Needs and activities of the Dachsweiler

The Dachsweiler's family history includes both parent breeds as active dogs, so the hybrid Dachsweiler will be similar to them. They need a daily walk or stimulating games at home to help them burn off some of their energy. Their longer bodies can be prone to back injuries, even when jumping out of bed. When holding your dog, be sure to support the back and rear. Obedience training and socialization should start when your dog is young. Keep your dog on a leash until he is well trained and socialized, as he may show aggression towards other dogs of the same sex. Dachsweilers can learn anything if they receive proper training and lavish praise and rewards for their efforts. They do best in a home with a secure yard and adapt easily to most climates.

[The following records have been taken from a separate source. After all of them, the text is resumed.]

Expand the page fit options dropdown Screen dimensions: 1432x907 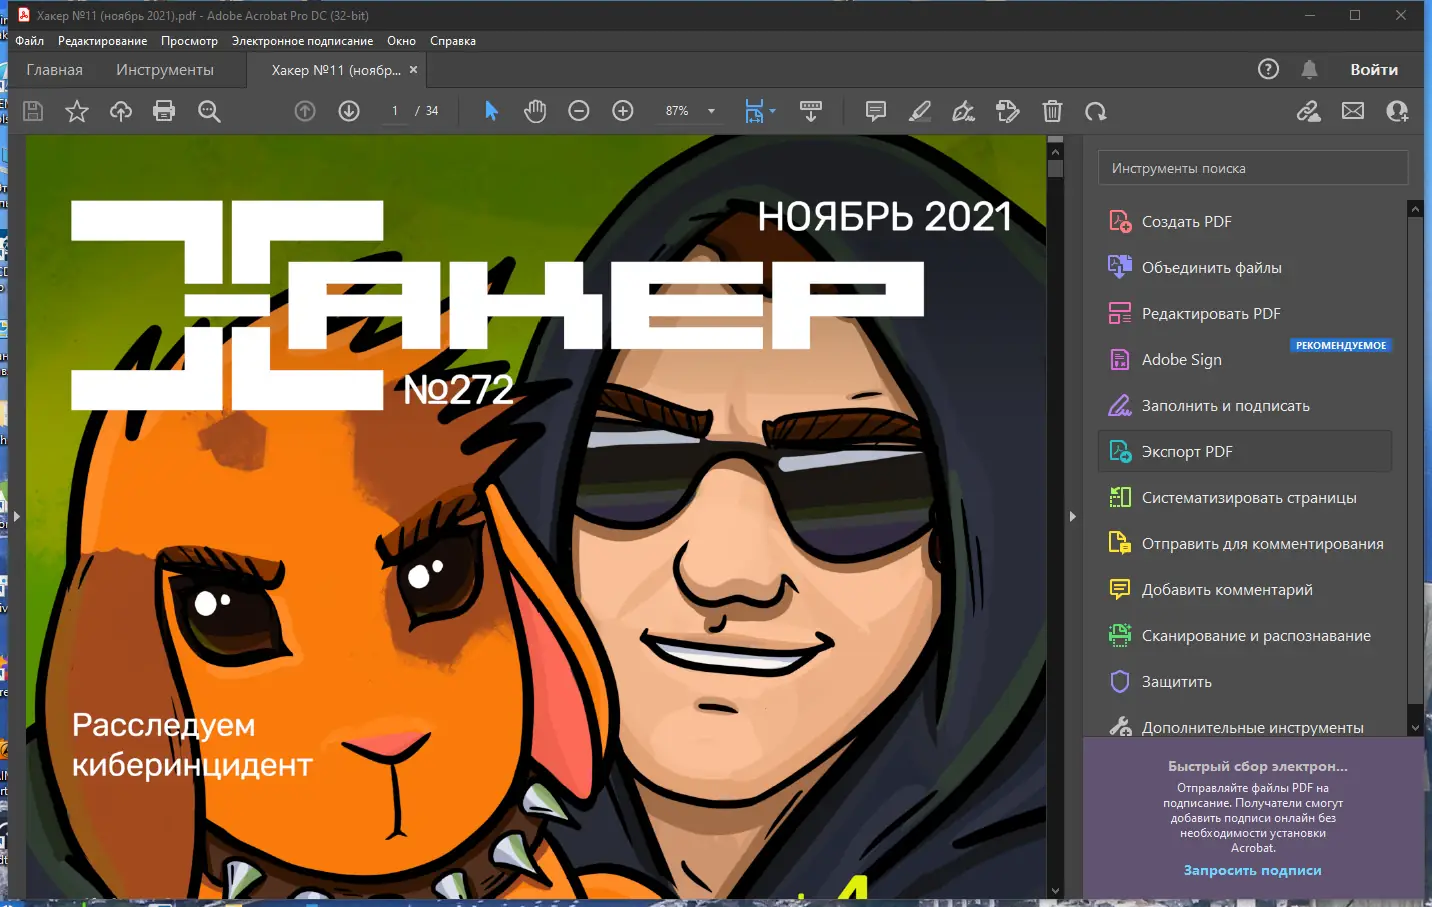click(773, 111)
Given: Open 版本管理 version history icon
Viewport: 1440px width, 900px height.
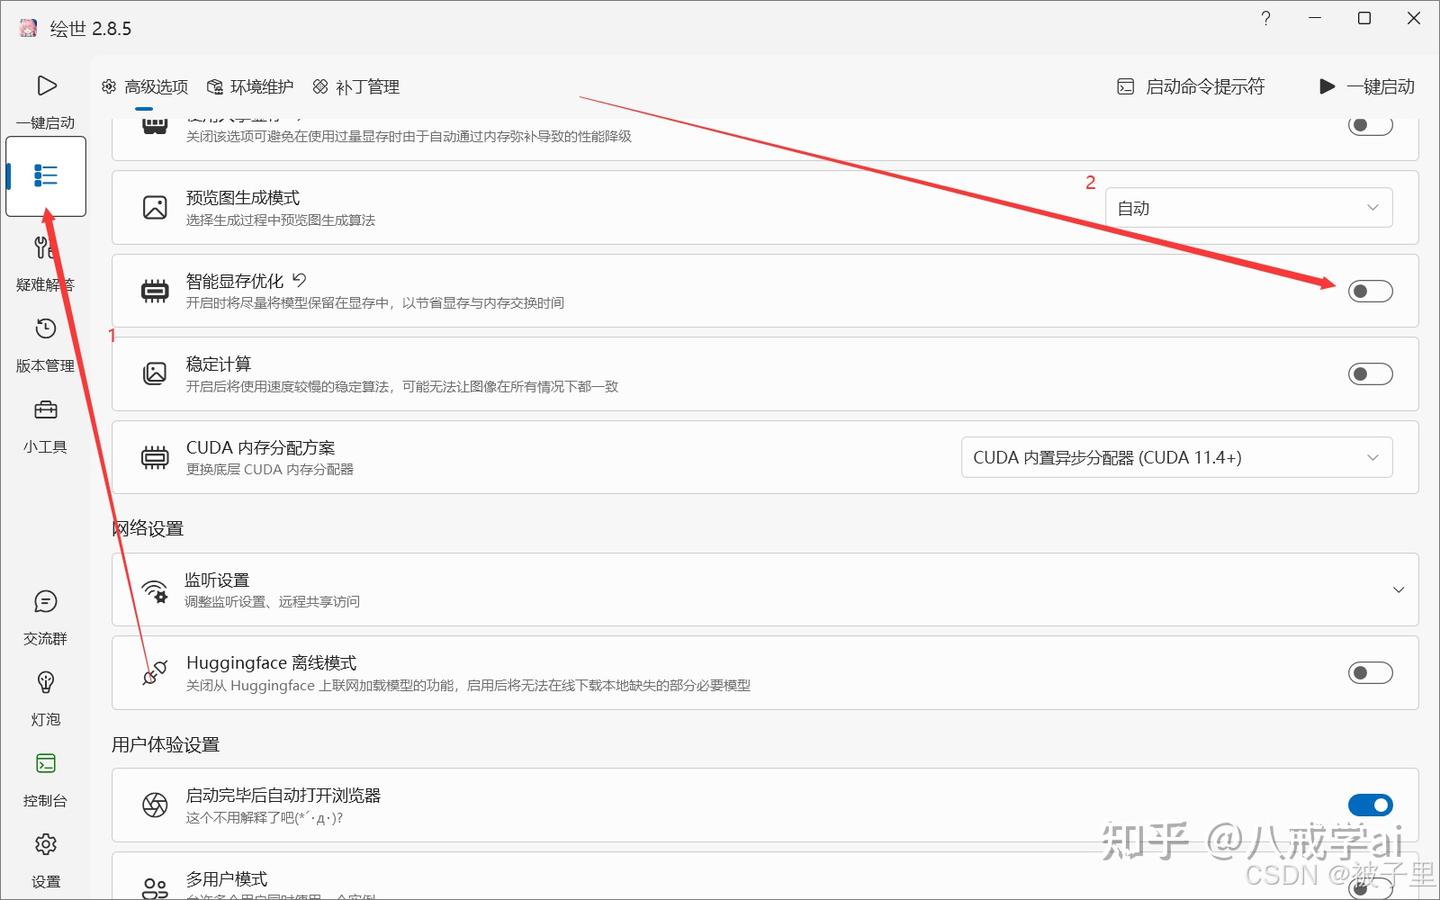Looking at the screenshot, I should pos(46,329).
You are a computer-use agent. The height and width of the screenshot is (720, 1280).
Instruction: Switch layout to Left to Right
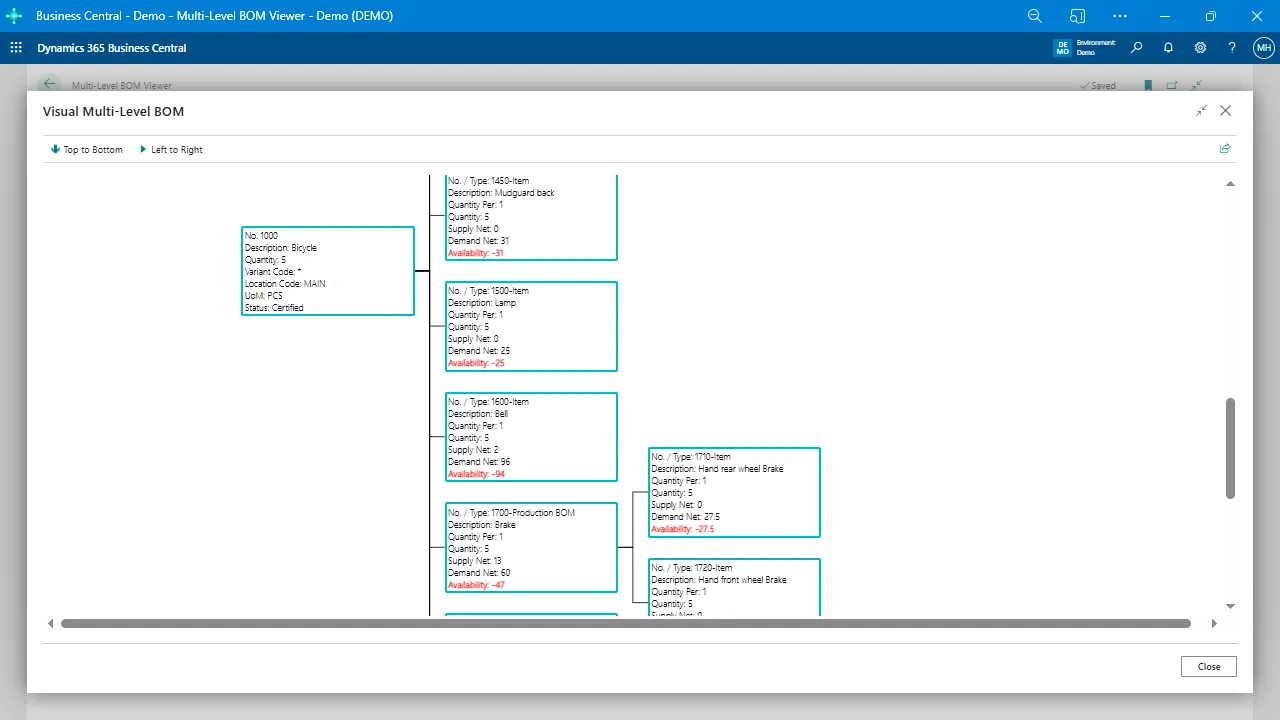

Maintenance of the Dachsweiler

The Dachsweiler is a low-maintenance dog, unless it has the longer coat or stiff coat of some Dachshund breeds. For the short, smooth coat, weekly brushing, rubbing with a damp cloth and general maintenance tasks such as nail trimming and tooth brushing are all that's needed. For longer or stiffer coats, more brushing is needed to remove fallen hairs and avoid matting. They don't need to bathe all the time, just when necessary. This practice will keep the coat in good condition. Because they have floppy ears, take care to clean the inside of the ear to avoid debris build-up and look for any infection, which is often inflamed and smelly. If you get your Dachsweiler used to the grooming routine, it will be easier for the vet to handle him if you need to visit. Grooming is valuable bonding time with your dog and a chance to check for cuts, sores or parasites such as ticks or fleas.